= WORK TO COMPLETE =
Reproduce the records that follow exactly; any picture among them stays out.

= INPUT DATA =

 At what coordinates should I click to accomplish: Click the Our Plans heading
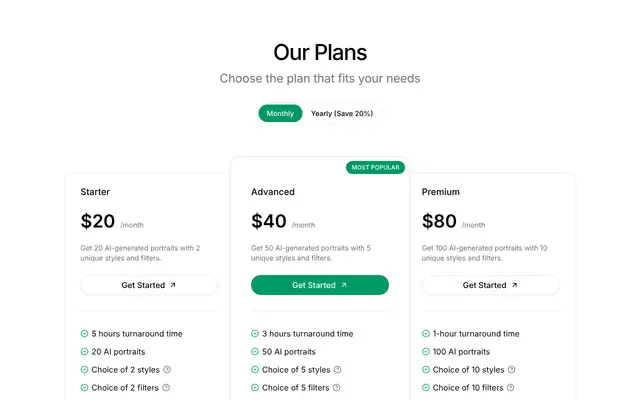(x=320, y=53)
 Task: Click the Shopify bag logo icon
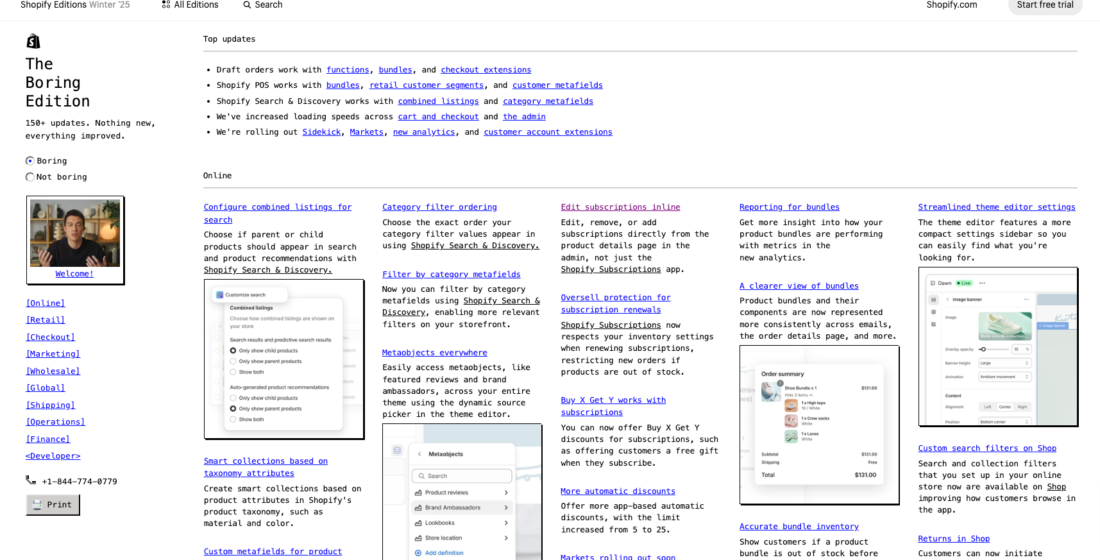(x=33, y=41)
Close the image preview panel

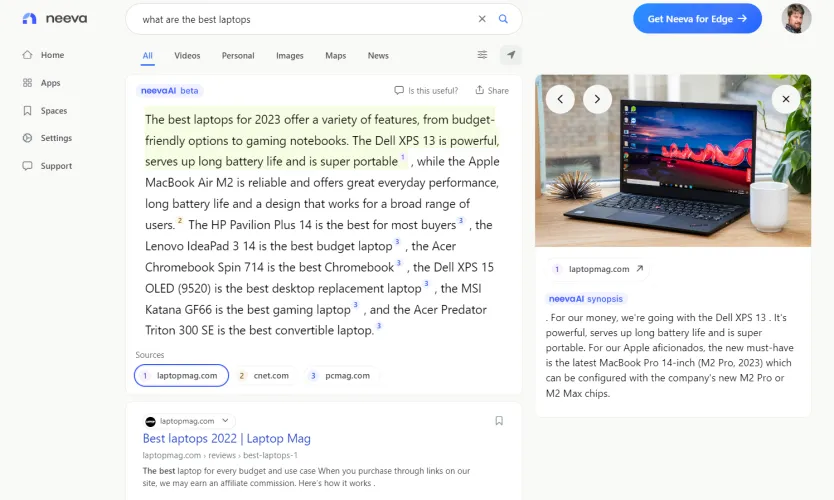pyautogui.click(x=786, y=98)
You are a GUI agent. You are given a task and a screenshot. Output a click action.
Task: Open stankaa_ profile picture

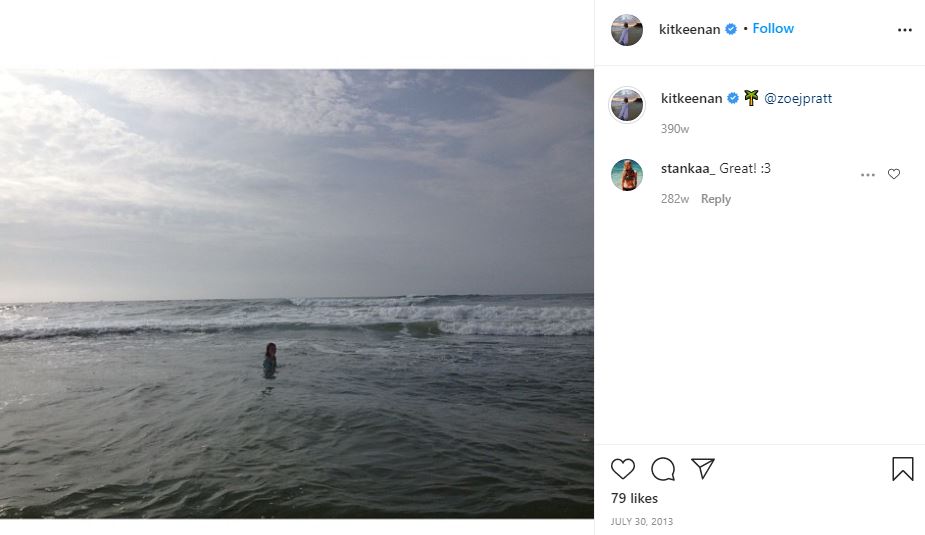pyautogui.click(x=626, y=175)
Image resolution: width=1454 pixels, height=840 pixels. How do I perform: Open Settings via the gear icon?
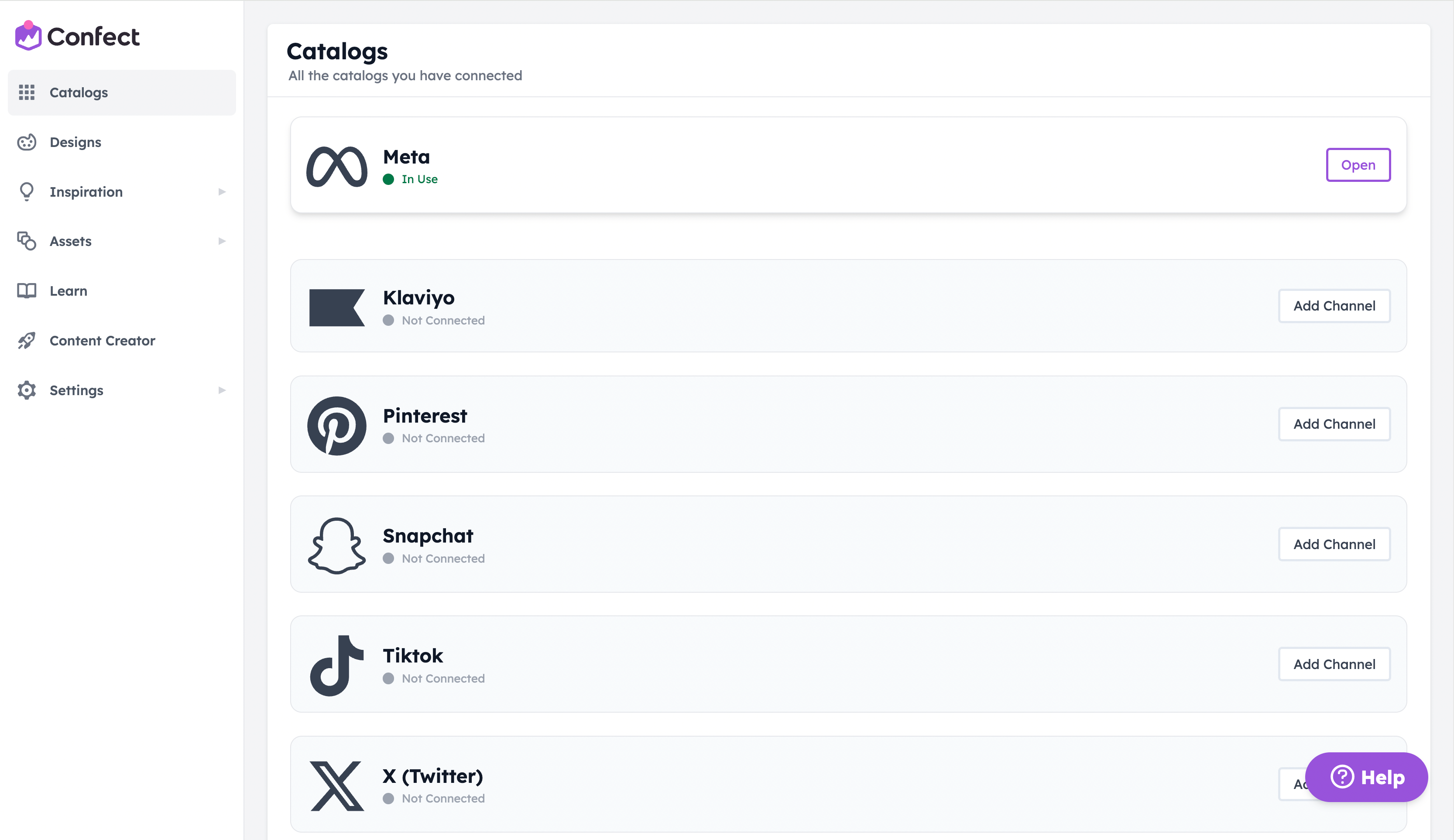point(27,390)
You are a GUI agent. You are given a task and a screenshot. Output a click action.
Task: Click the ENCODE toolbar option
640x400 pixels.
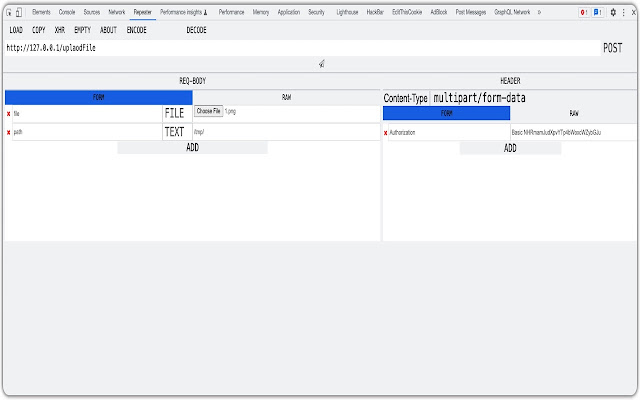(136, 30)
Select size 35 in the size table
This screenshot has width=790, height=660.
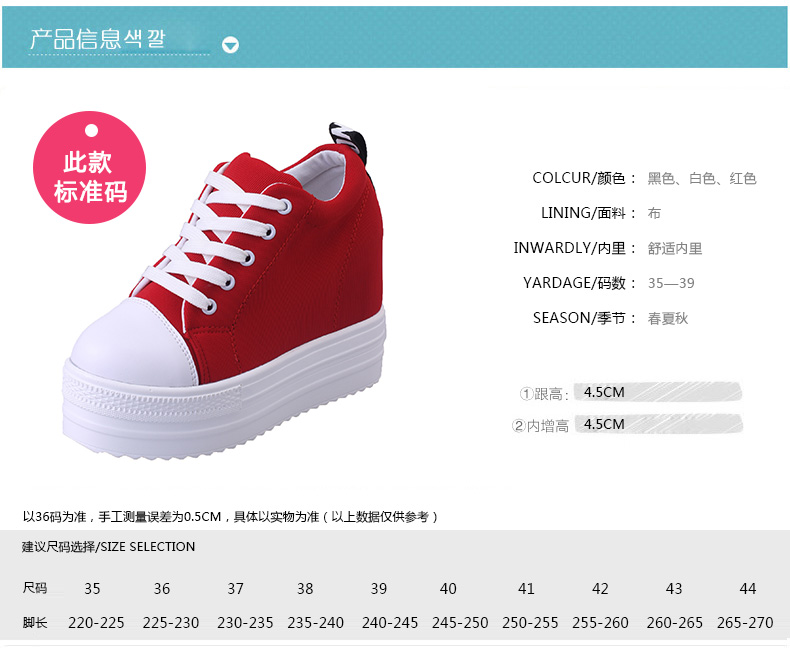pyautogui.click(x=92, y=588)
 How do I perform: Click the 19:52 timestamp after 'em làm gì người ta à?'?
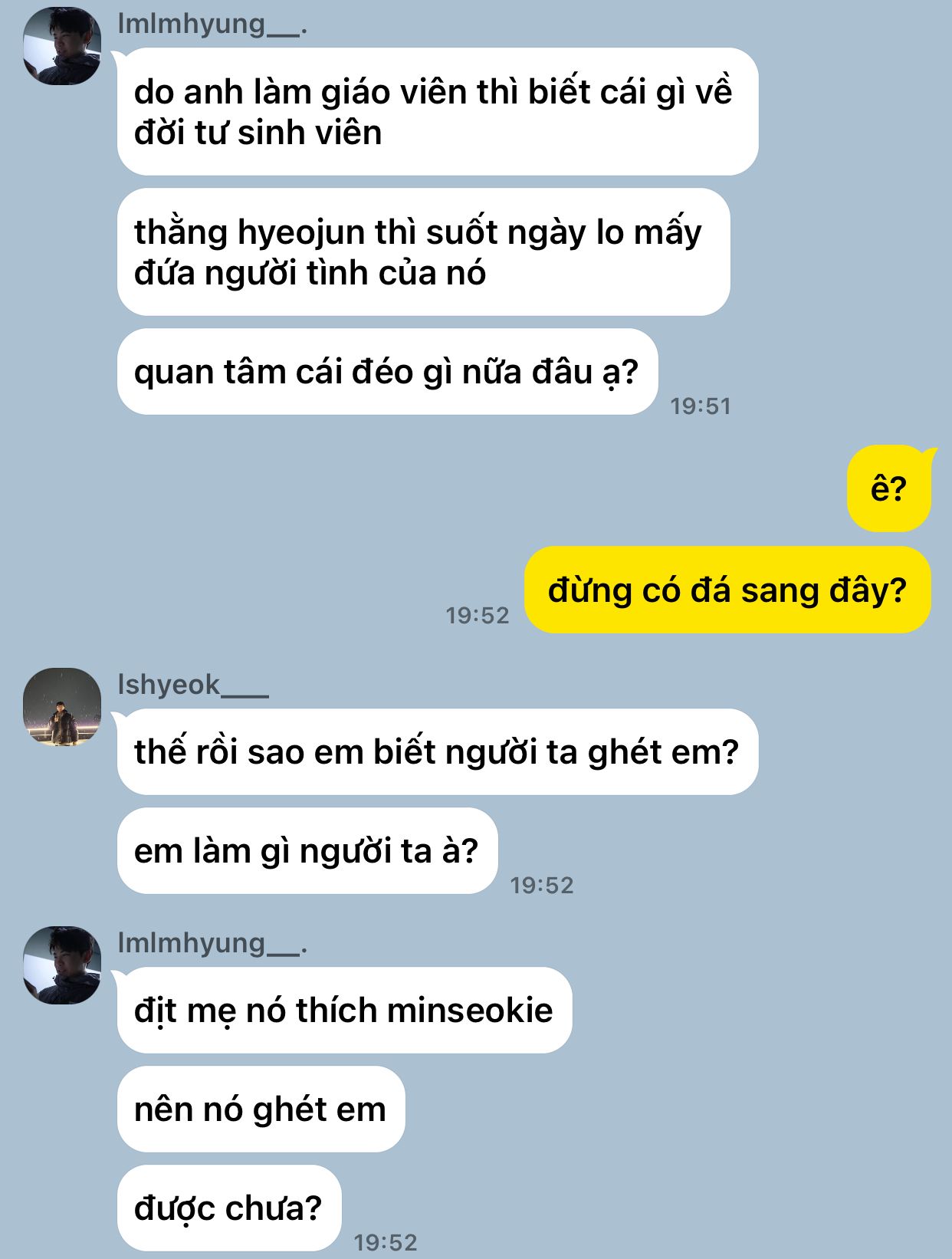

= ANSWER BOX =
 At what coordinates should I click to accomplish: Click the Our Plans heading
(x=320, y=53)
 Task: Click the Shopify bag logo icon
(x=33, y=41)
Close the image preview panel

pyautogui.click(x=786, y=98)
You are a GUI agent. You are given a task and a screenshot. Output a click action.
Task: Open stankaa_ profile picture

pyautogui.click(x=626, y=175)
Image resolution: width=1454 pixels, height=840 pixels. How do I perform: Open Settings via the gear icon?
point(27,390)
You are a GUI agent. You are given a task and a screenshot. Output a click action.
Task: Click the ENCODE toolbar option
640x400 pixels.
(136, 30)
Select size 35 in the size table
This screenshot has width=790, height=660.
pyautogui.click(x=92, y=588)
 How do I perform: Click the 19:52 timestamp after 'em làm gì người ta à?'?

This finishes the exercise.